Craig White's Literature Courses

Historical Backgrounds


Classical Humanism

&

Judeo-Christian Religion:

Primary Sources / Strands
of Western Civilization


two rivers meet and mix

Western Civilization begins in the Mediterranean (Greece, the Middle East, Rome), advances through Western Europe, and now penetrates or impacts nearly everywhere on Earth in terms of modern lifestyles of individual rights, urbanization, and lifespan extension, and economies devoted to material improvement, intensive exploitation of nature, and population growth.

Western Civilization develops from many sources, and different participants identity with different traditions, but two main sources & continuing strands prevail:

1. Humanism and Empiricism of Classical Greece and Rome:

1a. modern science and engineering (biology, medicine, geometry, logic, math, metaphysics, physics, architecture)

1b. modern government, lifestyles and  art

government: democracy, courts, study of ethics, philosophy, meritocracy

sports: Olympics, marathon running

art: sculpture, architecture

literature: epic poetry, drama (comedy and tragedy), rhetoric, literary theory

 

2. Judeo-Christian Religion (or, including Islam, "Abrahamic Religions"); revelation and tradition instead of Humanism and Empiricism.

2a. religious institutions, and narratives (e.g., monotheism, conversion [lost but found, self-transformation], death & resurrection, millennialism)

2b. moral codes and values (10 Commandments, Golden Rule, sovereignty of human life over nature, equality of human souls)
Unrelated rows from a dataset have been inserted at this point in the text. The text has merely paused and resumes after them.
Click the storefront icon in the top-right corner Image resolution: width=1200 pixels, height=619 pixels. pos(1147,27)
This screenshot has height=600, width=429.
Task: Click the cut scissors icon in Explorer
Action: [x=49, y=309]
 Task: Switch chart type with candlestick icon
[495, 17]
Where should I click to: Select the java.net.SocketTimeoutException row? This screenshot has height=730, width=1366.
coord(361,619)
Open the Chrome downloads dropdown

2c. family structures (esp. patriarchal nuclear family + mobility: ancient Jews as nomads, Americans as mobile society)

2d. tribal identities? (churches, temples, mosques, etc. as centers of ethnic identities and ideologies)

 

Though distinct, these two separate strands repeatedly meet, cross, and blend in dialogue or dialectic:

  • New Testament of Bible written in Greek; apostle Paul a Roman citizen

  • 313 AD Roman Empire permits Christianity, emperor Constantine converts

  • Dark Ages, Middle Ages (400-1400 AD): Fall of Roman Empire, decline of classical learning and empirical progress, maintenance of some classical learning through Roman Catholic Church and Islam

  • Renaissance (1400s-1600s): "re-birth" of classical learning > Christian Humanism

  • 17c: Advances of Renaissance empower Reformation and Counter-Reformation, intensification of religious feeling and conflict

  • Enlightenment (late 1600s-1700s): de-emphasis of religious state > secular governments, constitutional monarchies

  • but also First & Second Great Awakening (1700s-1800s): revival of popular religion

  • continuing cycles of secularization or material progress and religious revival

The two strands may not appear multicultural but both variously succeed in converting, penetrating, or traversing other peoples or cultures.
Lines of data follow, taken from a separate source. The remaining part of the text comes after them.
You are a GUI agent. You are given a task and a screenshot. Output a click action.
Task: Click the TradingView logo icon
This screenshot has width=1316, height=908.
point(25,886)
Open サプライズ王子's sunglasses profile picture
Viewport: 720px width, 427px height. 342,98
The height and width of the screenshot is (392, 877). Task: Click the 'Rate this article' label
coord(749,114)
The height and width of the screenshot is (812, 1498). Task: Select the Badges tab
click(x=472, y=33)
In New World or American culture, these two strands are particularly varied by the African Diaspora and Native America.

 

For the sake of literary studies, a shared reason for these two cultures' dominance in Western Civilization:

Record-keeping, so that data and learning can be preserved beyond the limits of human speech.

Maintenance of readers and writers to preserve and promote those records.

For instance . . .

The Jews of the Bible's Old Testament were serious record-keepers and preserved their writings in the Arc of the Covenant and beyond; Christian scriptures and commentaries were translated from Greek to Latin to European languages and beyond.

Greek civilization and its many texts and records rose and fell, but Greek peoples became the teachers, scholars, scientists, and engineers of the Mediterranean world. Roman civilization and literature inherited much from the Greeks and, through the Catholic Church, transmitted it to Europe, whence it spread to the Americas and beyond.

This account of Western Civilization neglects the ancient or classical writings of Islam, Buddhism, and other religions or civilizations across the earth, which can be accounted as additional influences.